Nach der Narkose sei Sanga natürlich müde gewesen, „aber es ging ihr den Umständen entsprechend gut“. Erst am Freitag sei sie gar nicht mehr richtig auf die Beine gekommen, habe keinen Appetit gehabt. „Da sind wir stutzig geworden.“ Regelmäßig habe der Pfleger nach der Patientin geschaut, „um 15.45 Uhr hat er dann festgestellt, dass sie nicht mehr atmet“. Gestern bestätigten die Pathologen nach der Autopsie, dass Sanga den Folgen ihres Gebärmuttertumors erlegen sei. „Das Herz hat wohl im Schlaf aufgehört zu schlagen“, sagt Zimmermann.
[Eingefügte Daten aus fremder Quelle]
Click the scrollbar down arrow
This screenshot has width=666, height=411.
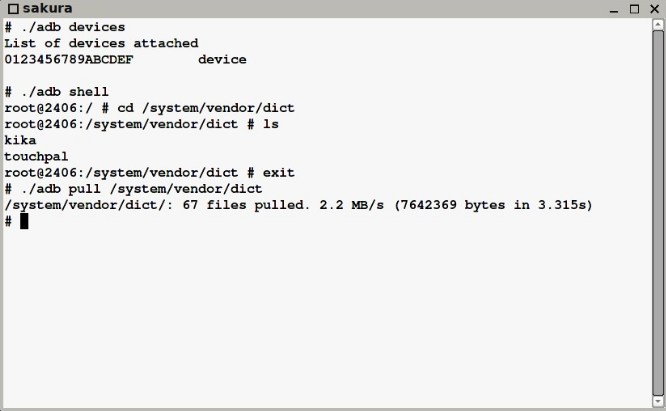tap(658, 401)
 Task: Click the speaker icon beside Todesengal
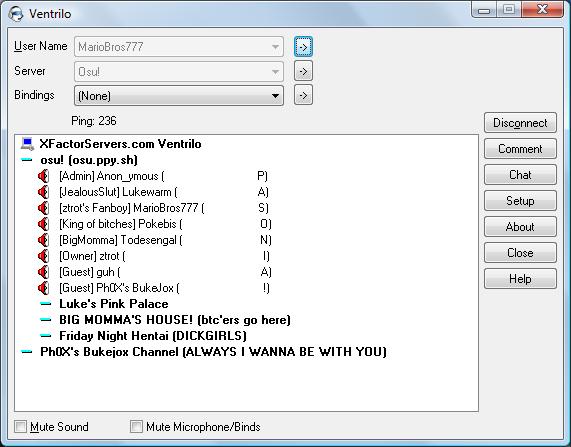[x=43, y=240]
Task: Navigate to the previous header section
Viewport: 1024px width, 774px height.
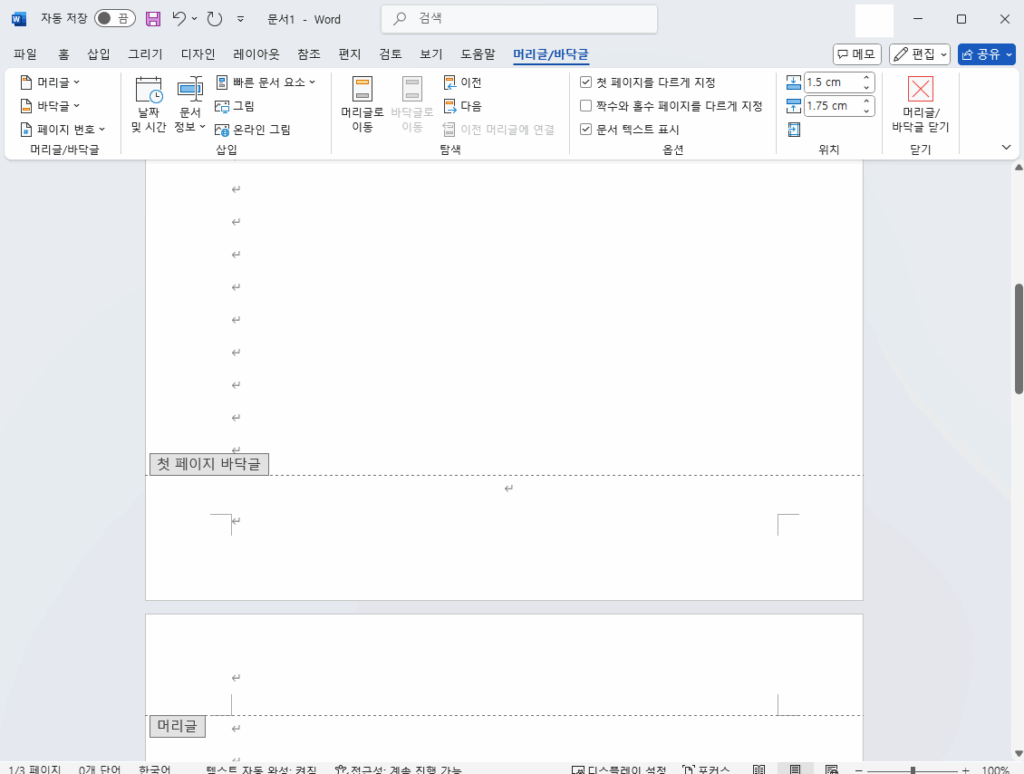Action: [463, 82]
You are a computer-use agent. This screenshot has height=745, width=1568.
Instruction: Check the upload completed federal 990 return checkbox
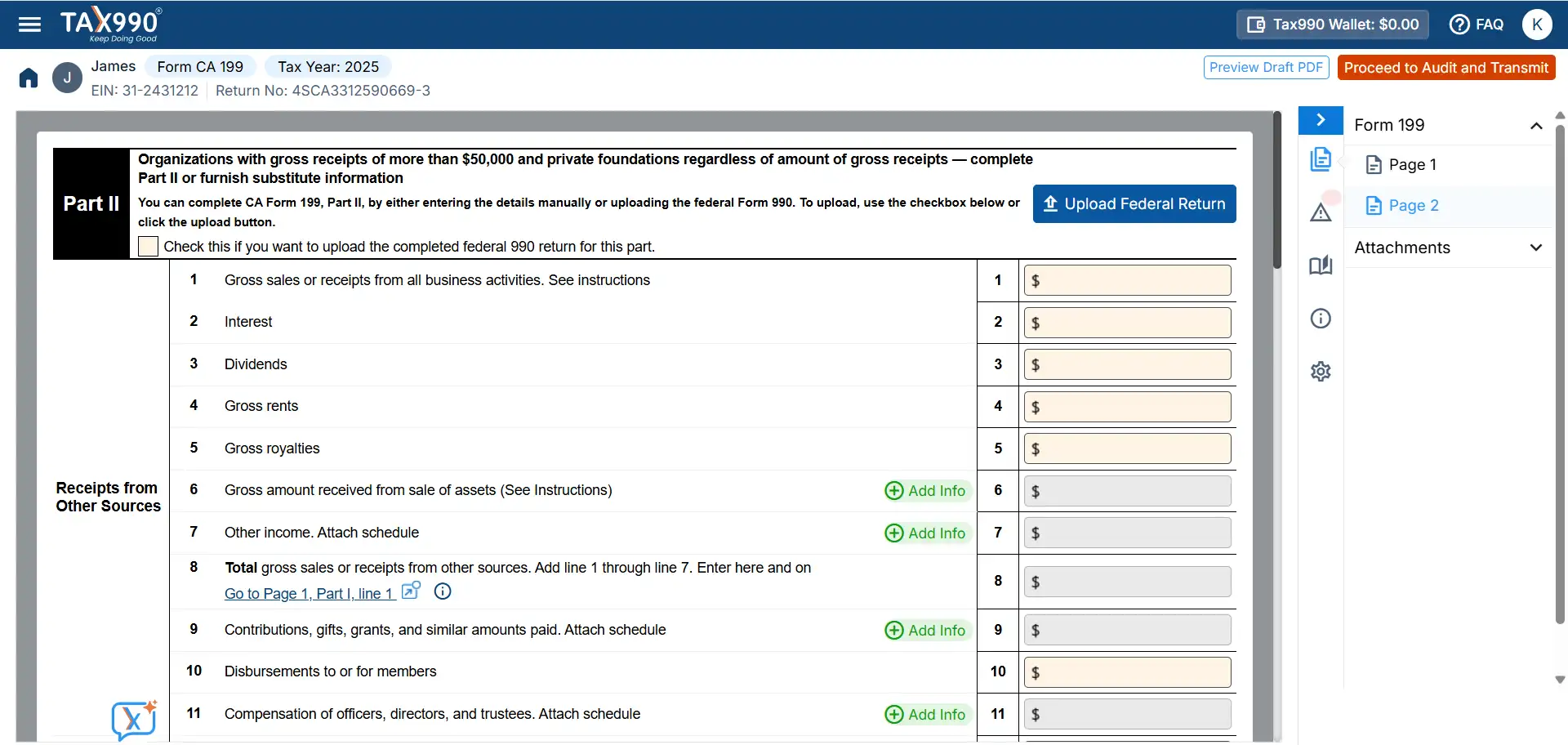click(x=148, y=246)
45 Jahre hatte Sanga, die noch in der afrikanischen Wildnis geboren wurde, im Barnstorfer Wald gelebt. Lieb und freundlich sei sie gewesen, erzählen die Pfleger. „Aber man musste es sich schon erarbeiten, dass sie einen mochte“, erzählt Zimmermann. Gegenüber Fremden sei Sanga eher norddeutsch kühl gewesen. „Und sie konnte eine richtige Zicke sein“, sagt die Kuratorin und lacht. Generell habe Sanga „mit Männern besser gekonnt“.
So auch mit Gorillamann Assumbo. Ein Jahr nach dem Tod von Sangas früherem Gefährten Copo waren Nicra und Assumbo 1999 aus Prag in die Hansestadt umgezogen, um Sanga Gesellschaft zu leisten. Die Beziehung zu Assumbo, der als Flaschenkind im Zoo von Jerey aufwuchs, sei fast von Beginn an „liebevoll und harmonisch gewesen“, erinnert sich die Kuratorin. Aber Nicra habe ihren Mann stets eifersüchtig bewacht. Als sie vor vier Jahren starb, hätten sich Sanga und Assumbo noch besser verstanden. Auf den Meldezetteln notierten die Pfleger seitdem regelmäßig: „Bei den Gorillas ist die große Liebe ausgebrochen.“ Für Kinder war die Dame aber schon zu alt.
Einen Tag lang habe Assumbo immer wieder nach seiner Gefährtin gesucht und selbst nur wenig gefressen, erzählt Zimmermann. „Als ihre Schlafbox gesäubert wurde, hat er wohl verstanden, dass sie nicht mehr da ist.“
Dann kann der große Umzug beginnen: Die zwei Schimpansen sollen im Darwineum ihren Alterswohnsitz beziehen, Gorilla Assumbo und die vierköpfige Orang- Utan-Familie ein schöneres Zuhause bekommen. Das jetzige Affenhaus gibt es seit den 60er Jahren und ist sehr beengt. Innen und außen können die Gorillas etwa 250 Quadratmeter bewohnen, in der neuen Anlage sollen es allein innen bis zu 1500 werden. „Und dazu kommt die Außenanlage mit 2500 bis 3000 Quadratmetern“, sagt Zoo-Chef Udo Nagel.
2004 hatten Freunde des Zoos die Aktion „Schaffen für die Affen“ gestartet, bis heute beteiligten sich mehr als 300 000 Spender. Der Zoo rechnet mit 18,3 Millionen Euro Fördermittel aus dem Europäischen Fond für regionale Entwicklung. Neben dem bereits gesammelten Eigenanteil will der Zoo einen Kredit über 2,9 Millionen Euro aufnehmen, um die neue Anlage zu finanzieren.
In diesem Jahr, von den Vereinten Nationen (Unesco) und dem Weltverband der Zoos und Aquarien (Waza) zum Jahr des Gorillas proklamiert, heißt das Spendenziel eine Millionen Euro.